Approving the Reserve Bank of India's tight monetary policy to contain inflation, which has touched the 13-year-high mark of 12 per cent, Rangajaran said, "It (inflation) could be brought down to 8-9 per cent by March 2009 through coordinated policy action."
As regards the Reserve Bank of India's Monetary Policy, Rangarajan, who is also a former RBI Governor, said: "The tight monetary stance needs to be maintained till the pace of inflation comes down."
Justifying the 7.7 per cent economic growth projection for 2008-09, Rangarajan said, "There is a slowdown in agriculture, industry and services and the global environment is not very conducive to growth. This will affect Indian economy as well."

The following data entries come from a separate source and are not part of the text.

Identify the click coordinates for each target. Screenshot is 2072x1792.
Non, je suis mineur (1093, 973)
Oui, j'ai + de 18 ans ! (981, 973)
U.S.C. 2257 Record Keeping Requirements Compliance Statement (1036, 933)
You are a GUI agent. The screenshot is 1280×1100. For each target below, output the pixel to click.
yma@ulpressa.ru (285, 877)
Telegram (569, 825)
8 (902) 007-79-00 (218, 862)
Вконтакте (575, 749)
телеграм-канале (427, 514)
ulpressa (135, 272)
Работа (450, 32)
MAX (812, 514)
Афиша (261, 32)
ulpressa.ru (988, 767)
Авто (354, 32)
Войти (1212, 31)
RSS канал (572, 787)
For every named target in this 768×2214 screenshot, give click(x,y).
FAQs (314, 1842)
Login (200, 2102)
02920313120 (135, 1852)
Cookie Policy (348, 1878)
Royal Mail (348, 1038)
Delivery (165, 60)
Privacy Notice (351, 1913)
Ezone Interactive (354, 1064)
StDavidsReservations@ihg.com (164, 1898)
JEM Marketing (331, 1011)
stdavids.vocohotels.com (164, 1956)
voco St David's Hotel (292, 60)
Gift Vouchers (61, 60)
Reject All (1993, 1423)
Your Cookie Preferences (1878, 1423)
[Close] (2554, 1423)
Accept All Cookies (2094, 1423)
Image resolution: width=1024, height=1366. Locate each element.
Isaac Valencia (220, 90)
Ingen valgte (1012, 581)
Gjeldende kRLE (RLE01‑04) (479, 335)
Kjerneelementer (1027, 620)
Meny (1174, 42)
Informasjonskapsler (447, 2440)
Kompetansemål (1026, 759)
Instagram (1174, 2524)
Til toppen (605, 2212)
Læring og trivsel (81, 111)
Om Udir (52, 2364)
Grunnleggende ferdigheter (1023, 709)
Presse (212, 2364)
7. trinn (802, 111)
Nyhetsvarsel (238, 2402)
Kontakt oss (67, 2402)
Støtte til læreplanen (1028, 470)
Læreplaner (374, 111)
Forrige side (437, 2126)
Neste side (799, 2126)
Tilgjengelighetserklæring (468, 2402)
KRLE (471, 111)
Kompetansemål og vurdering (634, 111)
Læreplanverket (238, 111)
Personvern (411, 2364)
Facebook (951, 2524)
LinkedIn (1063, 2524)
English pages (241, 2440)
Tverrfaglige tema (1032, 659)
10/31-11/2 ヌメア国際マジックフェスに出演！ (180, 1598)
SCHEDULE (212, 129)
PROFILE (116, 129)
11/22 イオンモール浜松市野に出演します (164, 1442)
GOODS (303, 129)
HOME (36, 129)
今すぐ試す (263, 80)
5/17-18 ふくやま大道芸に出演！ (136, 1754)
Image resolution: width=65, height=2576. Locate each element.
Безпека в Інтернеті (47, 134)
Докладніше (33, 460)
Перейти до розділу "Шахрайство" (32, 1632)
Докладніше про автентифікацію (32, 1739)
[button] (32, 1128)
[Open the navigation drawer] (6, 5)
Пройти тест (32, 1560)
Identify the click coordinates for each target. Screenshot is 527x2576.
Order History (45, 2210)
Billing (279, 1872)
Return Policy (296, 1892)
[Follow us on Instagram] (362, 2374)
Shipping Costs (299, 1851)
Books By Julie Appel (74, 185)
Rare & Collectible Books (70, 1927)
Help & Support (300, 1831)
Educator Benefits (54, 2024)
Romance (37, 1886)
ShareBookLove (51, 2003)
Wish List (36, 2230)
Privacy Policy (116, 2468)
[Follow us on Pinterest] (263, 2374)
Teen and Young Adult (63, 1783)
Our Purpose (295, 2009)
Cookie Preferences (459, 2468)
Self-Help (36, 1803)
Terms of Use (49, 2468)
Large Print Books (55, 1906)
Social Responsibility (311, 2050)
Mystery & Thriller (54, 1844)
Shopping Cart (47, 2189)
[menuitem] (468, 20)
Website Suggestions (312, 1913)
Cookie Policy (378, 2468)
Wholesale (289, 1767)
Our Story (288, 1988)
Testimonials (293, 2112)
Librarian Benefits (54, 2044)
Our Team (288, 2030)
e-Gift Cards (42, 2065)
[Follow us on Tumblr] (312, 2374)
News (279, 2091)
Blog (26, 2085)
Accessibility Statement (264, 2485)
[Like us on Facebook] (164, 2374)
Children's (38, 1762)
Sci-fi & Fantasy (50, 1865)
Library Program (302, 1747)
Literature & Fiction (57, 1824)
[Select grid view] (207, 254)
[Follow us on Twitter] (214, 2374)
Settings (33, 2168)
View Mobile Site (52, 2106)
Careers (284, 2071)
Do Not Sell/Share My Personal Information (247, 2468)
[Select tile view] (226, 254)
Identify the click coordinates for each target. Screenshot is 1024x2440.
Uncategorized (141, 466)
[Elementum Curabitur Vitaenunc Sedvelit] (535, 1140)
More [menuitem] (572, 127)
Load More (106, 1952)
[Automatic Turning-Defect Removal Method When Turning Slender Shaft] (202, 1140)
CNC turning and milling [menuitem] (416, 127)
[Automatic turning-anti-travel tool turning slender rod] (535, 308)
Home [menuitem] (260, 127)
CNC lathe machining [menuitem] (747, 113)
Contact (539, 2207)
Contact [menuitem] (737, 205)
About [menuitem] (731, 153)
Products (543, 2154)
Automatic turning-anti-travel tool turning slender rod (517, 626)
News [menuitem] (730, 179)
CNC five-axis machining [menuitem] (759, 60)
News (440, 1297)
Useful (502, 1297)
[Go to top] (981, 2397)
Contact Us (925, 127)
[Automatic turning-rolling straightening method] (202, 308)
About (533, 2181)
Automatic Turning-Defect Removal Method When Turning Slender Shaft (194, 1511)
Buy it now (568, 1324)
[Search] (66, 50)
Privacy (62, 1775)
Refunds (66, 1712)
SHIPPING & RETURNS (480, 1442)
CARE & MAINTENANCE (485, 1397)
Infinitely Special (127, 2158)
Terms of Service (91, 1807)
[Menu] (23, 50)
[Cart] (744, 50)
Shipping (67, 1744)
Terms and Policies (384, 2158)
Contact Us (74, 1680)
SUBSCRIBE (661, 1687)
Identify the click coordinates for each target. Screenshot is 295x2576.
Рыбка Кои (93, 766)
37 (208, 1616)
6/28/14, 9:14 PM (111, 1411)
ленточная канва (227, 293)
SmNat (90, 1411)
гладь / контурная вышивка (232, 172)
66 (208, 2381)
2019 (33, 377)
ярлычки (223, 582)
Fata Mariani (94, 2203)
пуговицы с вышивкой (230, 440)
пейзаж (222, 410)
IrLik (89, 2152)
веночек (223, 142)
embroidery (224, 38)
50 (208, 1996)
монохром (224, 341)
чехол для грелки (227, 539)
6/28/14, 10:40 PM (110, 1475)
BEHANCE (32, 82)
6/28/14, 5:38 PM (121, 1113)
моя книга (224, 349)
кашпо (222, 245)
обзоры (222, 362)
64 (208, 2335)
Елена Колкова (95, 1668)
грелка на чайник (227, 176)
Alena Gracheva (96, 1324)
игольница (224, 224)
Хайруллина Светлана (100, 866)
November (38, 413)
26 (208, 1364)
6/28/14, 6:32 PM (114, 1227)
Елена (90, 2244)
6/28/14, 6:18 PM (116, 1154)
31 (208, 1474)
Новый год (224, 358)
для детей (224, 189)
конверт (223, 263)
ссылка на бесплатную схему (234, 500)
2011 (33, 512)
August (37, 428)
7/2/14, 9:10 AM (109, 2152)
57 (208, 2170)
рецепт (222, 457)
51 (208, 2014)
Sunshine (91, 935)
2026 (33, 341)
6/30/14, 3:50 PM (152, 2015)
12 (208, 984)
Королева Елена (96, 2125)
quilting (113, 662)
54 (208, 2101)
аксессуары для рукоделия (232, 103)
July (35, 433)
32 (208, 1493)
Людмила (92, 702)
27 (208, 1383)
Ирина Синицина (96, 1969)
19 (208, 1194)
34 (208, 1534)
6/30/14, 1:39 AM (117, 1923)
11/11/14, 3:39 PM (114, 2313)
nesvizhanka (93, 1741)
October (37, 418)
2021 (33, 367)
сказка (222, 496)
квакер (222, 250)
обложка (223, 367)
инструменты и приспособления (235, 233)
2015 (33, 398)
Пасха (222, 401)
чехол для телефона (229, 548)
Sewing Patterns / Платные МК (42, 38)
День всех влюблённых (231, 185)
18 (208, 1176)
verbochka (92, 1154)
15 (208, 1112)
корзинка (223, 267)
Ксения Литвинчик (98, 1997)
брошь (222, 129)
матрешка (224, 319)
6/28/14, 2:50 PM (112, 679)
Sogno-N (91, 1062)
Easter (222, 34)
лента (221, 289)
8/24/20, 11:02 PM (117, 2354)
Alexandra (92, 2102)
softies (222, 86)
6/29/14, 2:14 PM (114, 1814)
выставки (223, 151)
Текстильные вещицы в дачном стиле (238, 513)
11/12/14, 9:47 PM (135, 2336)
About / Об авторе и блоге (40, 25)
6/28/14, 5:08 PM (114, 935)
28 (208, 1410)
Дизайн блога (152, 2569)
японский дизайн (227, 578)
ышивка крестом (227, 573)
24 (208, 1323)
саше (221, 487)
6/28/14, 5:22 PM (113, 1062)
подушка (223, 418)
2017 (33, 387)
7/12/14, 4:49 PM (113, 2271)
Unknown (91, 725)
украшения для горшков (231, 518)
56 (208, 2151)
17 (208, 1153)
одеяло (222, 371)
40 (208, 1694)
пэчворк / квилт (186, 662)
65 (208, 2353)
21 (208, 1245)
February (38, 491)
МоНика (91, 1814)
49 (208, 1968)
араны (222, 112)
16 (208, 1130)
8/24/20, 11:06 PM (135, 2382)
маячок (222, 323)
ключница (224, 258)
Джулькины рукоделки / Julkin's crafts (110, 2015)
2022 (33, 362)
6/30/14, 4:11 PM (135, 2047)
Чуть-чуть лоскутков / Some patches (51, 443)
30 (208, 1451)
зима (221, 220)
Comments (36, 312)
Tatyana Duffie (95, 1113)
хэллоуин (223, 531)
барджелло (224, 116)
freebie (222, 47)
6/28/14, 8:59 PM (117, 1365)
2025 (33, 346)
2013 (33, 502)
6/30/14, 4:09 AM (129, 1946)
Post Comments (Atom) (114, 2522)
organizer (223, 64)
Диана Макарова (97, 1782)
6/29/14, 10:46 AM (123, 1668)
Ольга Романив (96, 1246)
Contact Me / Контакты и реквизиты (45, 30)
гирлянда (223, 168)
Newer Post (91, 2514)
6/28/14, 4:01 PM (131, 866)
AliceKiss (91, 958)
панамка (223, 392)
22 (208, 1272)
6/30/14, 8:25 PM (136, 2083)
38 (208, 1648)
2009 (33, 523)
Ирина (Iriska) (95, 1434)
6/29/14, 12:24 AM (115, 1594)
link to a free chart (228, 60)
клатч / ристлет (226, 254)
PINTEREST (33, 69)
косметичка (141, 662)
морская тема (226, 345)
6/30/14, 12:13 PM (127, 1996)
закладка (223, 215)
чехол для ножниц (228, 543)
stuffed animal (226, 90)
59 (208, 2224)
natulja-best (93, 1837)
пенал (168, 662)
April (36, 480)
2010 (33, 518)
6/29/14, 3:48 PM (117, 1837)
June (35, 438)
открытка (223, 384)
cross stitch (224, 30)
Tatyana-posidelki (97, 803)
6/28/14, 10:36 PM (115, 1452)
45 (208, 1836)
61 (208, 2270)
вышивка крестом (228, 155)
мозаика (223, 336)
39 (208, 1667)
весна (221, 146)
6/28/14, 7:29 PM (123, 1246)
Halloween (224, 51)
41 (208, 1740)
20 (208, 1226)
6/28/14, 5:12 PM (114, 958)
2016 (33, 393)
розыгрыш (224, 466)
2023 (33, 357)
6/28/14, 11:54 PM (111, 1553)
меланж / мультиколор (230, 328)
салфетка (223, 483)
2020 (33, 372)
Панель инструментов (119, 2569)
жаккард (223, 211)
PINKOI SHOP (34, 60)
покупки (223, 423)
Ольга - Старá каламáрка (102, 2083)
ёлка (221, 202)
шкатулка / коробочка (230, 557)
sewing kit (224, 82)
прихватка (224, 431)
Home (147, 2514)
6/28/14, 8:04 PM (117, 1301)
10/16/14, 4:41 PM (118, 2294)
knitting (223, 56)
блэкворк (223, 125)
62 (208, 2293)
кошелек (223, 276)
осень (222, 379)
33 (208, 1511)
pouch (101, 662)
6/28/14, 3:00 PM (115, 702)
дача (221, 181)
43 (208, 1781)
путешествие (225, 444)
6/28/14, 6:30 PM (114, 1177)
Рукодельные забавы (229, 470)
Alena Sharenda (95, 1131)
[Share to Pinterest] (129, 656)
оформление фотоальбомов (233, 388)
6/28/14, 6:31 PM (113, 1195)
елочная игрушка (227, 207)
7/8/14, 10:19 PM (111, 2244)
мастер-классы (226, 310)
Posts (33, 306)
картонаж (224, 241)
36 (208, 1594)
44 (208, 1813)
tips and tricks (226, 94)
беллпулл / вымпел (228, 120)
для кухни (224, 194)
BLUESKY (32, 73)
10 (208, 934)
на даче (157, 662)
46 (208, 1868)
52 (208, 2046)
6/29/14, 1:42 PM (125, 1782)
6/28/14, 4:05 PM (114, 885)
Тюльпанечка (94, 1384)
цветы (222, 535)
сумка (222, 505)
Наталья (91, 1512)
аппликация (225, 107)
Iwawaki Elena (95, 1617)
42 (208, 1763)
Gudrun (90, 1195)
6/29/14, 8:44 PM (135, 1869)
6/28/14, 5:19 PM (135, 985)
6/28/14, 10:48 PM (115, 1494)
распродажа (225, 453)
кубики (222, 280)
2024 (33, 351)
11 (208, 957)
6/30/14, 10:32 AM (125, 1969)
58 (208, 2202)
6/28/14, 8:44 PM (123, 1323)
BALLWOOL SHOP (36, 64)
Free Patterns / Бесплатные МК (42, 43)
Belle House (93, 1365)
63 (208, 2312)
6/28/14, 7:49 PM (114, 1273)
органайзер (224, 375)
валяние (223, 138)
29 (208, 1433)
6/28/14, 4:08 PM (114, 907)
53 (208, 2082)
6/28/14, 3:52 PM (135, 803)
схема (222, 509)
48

The agriculture production is likely to grow at a lower pace of 2 per cent in the current year as against the 4.5 per cent in last fiscal, he said adding industrial output is expected to decelerate to 7.5 per cent from 8.5 per cent and services to 9.6 per cent against 10.8 per cent in 2007-08.
The new chairman of the PMEAC, Suresh Tendulkar said 7.7 per cent economic growth rate will not be "unrespectable and would be second highest growth rate by any country."
Another PMEAC member G K Chadha said, 7.7 per cent growth rate would be "very respectable. . . one should not forget that there are business cycles and growth cannot move only in one direction."
Rangarajan attributed the slowing down of the economic growth to factors like rising oil and food prices in international market and global slowdown triggered by sub-prime crisis in the United States.
Adverse global environment, he added, will have implications for the current account deficit which is expected to rise sharply to 3.2 per cent from 1.5 per cent in 2007-08.
Pointing out that the surge in inflation was mostly on account of surging global commodity prices, the EAC said there were serious fiscal risks arising from growing off-budget liabilities, which had been estimated at 5 per cent of GDP.
"Implementation of the rural employment guarantee programme and Sixth Pay Commission's report, we think, will take total deficit to 5 per cent. This is very large fiscal deficit", Rangarajan said.
The PMEAC further said that while the fiscal deficit targets would not be met, the revenue deficit would persist.
The government has already referred the issues concerning accounting of off-budget subsidies to the 13th Finance Commission, he said adding "as long as they are small there is no problem. . . but today off-budget liabilities because of oil bonds and other factors have become significant."